Exercise details —
Of all the lines below, output only those starting at the one with "Apologetics Links (71, 796)" and ending at the one with "YOUR SOUL MATTERS (152, 128)", both ends included, exactly as written.

Available data —
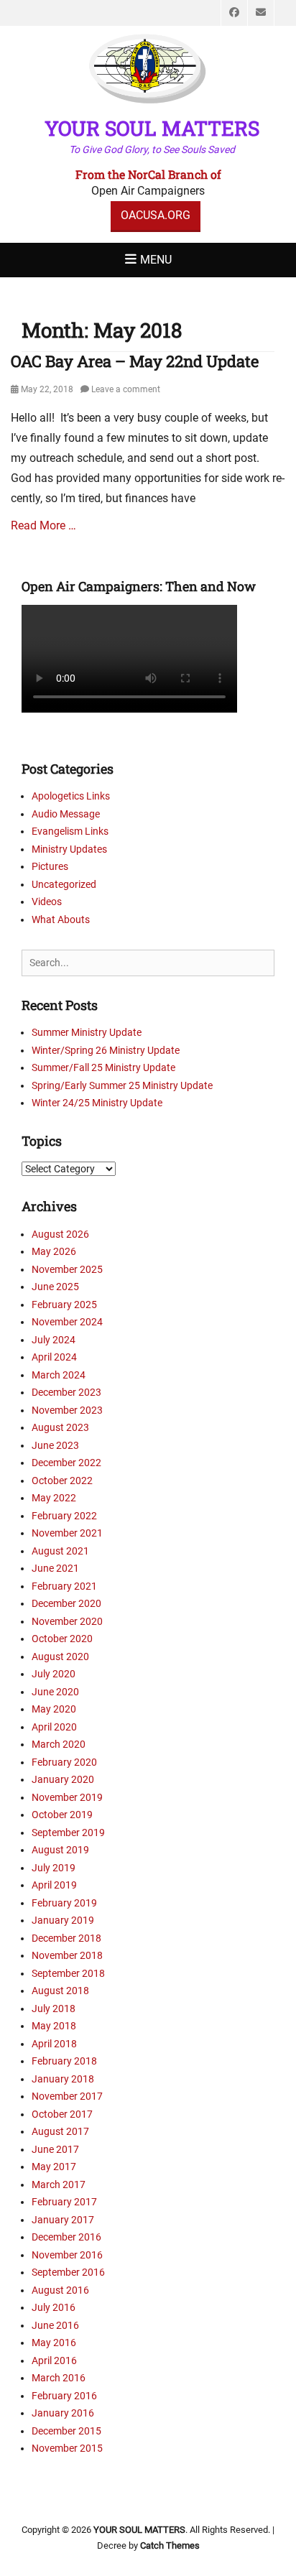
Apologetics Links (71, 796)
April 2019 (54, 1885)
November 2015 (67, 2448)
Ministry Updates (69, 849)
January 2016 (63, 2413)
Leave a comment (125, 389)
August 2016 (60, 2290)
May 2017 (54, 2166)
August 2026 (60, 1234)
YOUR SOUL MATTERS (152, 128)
---
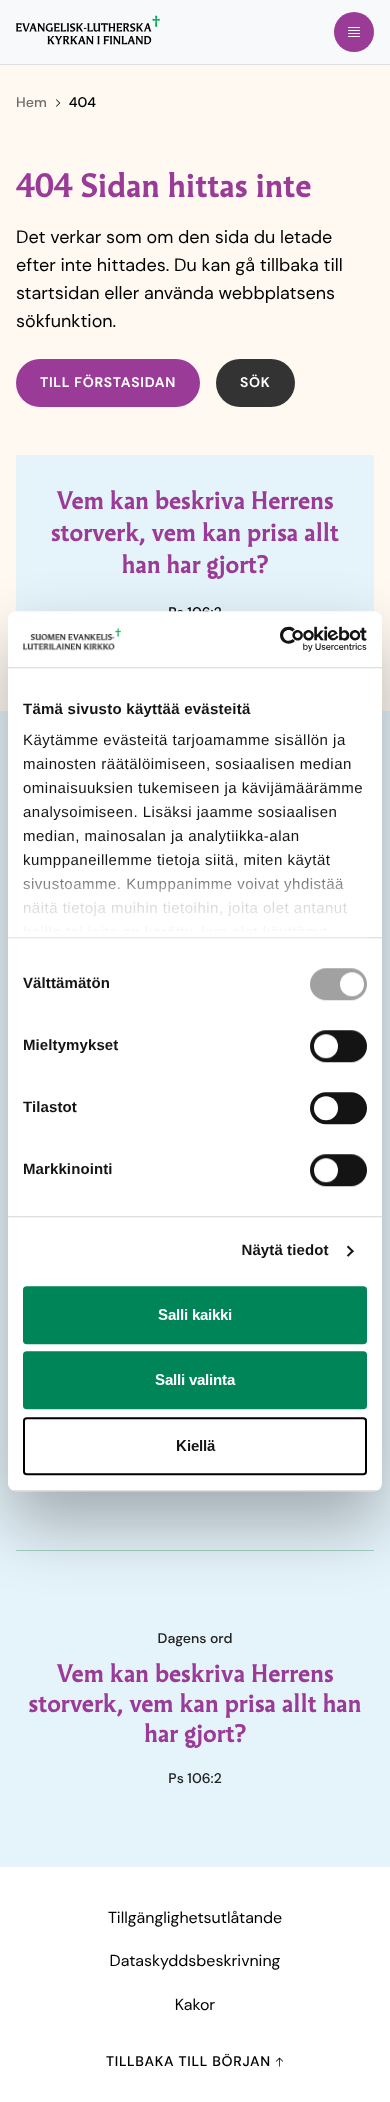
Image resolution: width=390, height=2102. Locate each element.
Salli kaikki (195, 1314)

Response to this task —
Apologetics Links (71, 796)
April 2019 (54, 1885)
November 2015 (67, 2448)
Ministry Updates (69, 849)
January 2016 (63, 2413)
Leave a comment (125, 389)
August 2016 (60, 2290)
May 2017 (54, 2166)
August 2026 (60, 1234)
YOUR SOUL MATTERS (152, 128)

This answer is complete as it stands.